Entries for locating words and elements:
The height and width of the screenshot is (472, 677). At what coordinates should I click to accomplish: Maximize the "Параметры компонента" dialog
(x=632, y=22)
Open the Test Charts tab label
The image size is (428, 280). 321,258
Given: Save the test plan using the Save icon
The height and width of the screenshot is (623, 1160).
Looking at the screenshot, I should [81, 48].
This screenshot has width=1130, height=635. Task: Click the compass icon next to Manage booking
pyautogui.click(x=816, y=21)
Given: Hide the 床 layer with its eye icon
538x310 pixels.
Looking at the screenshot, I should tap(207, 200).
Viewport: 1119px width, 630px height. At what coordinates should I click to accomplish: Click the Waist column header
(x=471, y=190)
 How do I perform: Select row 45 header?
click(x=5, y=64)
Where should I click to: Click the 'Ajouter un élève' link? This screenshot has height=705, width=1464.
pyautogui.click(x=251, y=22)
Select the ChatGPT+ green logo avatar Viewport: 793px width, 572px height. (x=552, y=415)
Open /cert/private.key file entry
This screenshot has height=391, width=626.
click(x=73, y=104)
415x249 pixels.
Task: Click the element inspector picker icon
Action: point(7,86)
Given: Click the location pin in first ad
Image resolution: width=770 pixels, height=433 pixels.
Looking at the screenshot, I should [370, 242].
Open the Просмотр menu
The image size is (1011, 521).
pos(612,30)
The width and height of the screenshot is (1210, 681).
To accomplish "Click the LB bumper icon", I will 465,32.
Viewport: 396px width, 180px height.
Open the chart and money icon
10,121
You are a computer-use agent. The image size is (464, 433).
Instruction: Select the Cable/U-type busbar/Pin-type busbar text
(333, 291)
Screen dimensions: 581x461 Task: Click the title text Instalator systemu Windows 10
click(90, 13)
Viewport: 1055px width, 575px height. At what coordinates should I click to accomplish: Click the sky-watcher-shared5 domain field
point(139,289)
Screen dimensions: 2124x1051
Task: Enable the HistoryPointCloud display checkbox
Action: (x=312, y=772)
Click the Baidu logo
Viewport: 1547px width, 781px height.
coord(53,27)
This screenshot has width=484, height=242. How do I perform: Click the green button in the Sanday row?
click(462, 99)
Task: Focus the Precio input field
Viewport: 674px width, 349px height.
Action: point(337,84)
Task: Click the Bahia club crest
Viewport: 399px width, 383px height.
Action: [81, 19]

#### Task details:
Update the entries above by replacing "Viewport" with "Display" wherever it occurs, leaving everything else unchanged.

#### Response to the task:
The height and width of the screenshot is (472, 677). At what coordinates should I click to accomplish: Maximize the "Параметры компонента" dialog
(x=632, y=22)
Open the Test Charts tab label
The image size is (428, 280). 321,258
Given: Save the test plan using the Save icon
The height and width of the screenshot is (623, 1160).
Looking at the screenshot, I should [81, 48].
This screenshot has width=1130, height=635. Task: Click the compass icon next to Manage booking
pyautogui.click(x=816, y=21)
Given: Hide the 床 layer with its eye icon
538x310 pixels.
Looking at the screenshot, I should tap(207, 200).
Display: 1119px width, 630px height. At what coordinates should I click to accomplish: Click the Waist column header
(x=471, y=190)
 How do I perform: Select row 45 header?
click(x=5, y=64)
Where should I click to: Click the 'Ajouter un élève' link? This screenshot has height=705, width=1464.
pyautogui.click(x=251, y=22)
Select the ChatGPT+ green logo avatar Display: 793px width, 572px height. (x=552, y=415)
Open /cert/private.key file entry
This screenshot has height=391, width=626.
click(x=73, y=104)
415x249 pixels.
Task: Click the element inspector picker icon
Action: point(7,86)
Given: Click the location pin in first ad
Image resolution: width=770 pixels, height=433 pixels.
Looking at the screenshot, I should [370, 242].
Open the Просмотр menu
The image size is (1011, 521).
pos(612,30)
The width and height of the screenshot is (1210, 681).
To accomplish "Click the LB bumper icon", I will 465,32.
Display: 396px width, 180px height.
Open the chart and money icon
10,121
You are a computer-use agent. The image size is (464, 433).
Instruction: Select the Cable/U-type busbar/Pin-type busbar text
(333, 291)
Screen dimensions: 581x461 Task: Click the title text Instalator systemu Windows 10
click(90, 13)
Display: 1055px width, 575px height. At what coordinates should I click to accomplish: Click the sky-watcher-shared5 domain field
point(139,289)
Screen dimensions: 2124x1051
Task: Enable the HistoryPointCloud display checkbox
Action: (x=312, y=772)
Click the Baidu logo
Display: 1547px width, 781px height.
coord(53,27)
This screenshot has width=484, height=242. How do I perform: Click the green button in the Sanday row?
click(462, 99)
Task: Focus the Precio input field
Display: 674px width, 349px height.
Action: point(337,84)
Task: Click the Bahia club crest
Display: 399px width, 383px height.
Action: [81, 19]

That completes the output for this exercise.